Self-motivated and ability to make informed decisions as per supervisor/ manager’s instructions and ability to take responsibility for actions.
Strong observation and organizational skills with attention to details.
Computer skills – word-processing, excel and power point presentations.
Electronic Data Capture knowledge.
Precise delivery of work.
Providence of assistance as per project manager/ clinical research manager’s directions.
Review of protocol or related documents.
Review of informed consent.
Review of worksheets.
Assistance of sites with IRB/IEC submission.
Collection of documents from these sites.

Typical workday of a CRA

The CRA will schedule and plan monitoring visits to the site based on protocol requirements. CRA has to verify source documents with Electronic Data Capture (EDC) system’s data entry and ensure research data are accurate, complete and verifiable with source. CRA has to collect documents from the site and make sure that they get submitted to sponsor’s Trial Master File (TMF). Usually TMF is managed by Clinical Trial Administrator (CTA). If using EDC system, then he/ she should be trained on particular EDC system that the company uses. If EDC has an issue, then the CRA will work with Data Management to resolve the issue while monitoring at the site or while working on the EDC system.
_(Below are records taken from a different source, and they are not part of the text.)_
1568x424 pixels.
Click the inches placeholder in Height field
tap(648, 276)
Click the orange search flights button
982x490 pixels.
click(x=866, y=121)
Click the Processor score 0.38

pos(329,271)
A Communicative, Technical and Administrative skills are required to be a CRA.

Responsibility

Review and monitor clinical data for safety and efficacy purpose to protect the right, safety and welfare of the study subjects.
Writing reports in timely fashion and follow up with the site as per requirements.
Liaising with principle Investigator, Medical Affairs team/ health professionals, project managers and meeting with colleagues.
Take care of the site issue in timely contacting the required team member and providing required solution or documents as applicable.

Work condition

There are In- house and travelling/ Trial monitor, both types of work scenario available for CRA.
In- house CRA work from the office and review and monitor the data for accuracy purpose.
Travelling is the main requirement for a clinical research monitor who has to visit the research sites for monitoring activities. Percentage of required travel depends on many factors such as company policy, number of protocols CRA working on, and time line for completion of project. The CRA can also work remotely and travel to the research site for monitoring activities. Opportunity for freelance work is possible.

Types of site visits

SQV- Site Qualification Visit, to qualify the research site for the project
SIV- Site Initiation Visit is to initiate the research site after selection has been made. It is also to train the site study staff on protocol and electronic systems as per the requirements of particular project.
IMV- Interim Monitoring Visit is to monitor the research activities at the site. Frequency of IMV is depends on different factors such as protocol requirements, company policy, project managers requirements and if issue arises then as applicable.
COV- Close Out Visit required if site needs to be closed down for any reason such as if the study has been completed or if sponsor has decided to close the site for any reason such as if site is not fulfilling the requirements related with the study or any other issue and sponsor has decided to terminate the site form the study.

The CRAs are more in control of the travel they are willing to do and the pay rates are as per the projects and as per the requirements and demand of the position and the type of company they are willing to work for.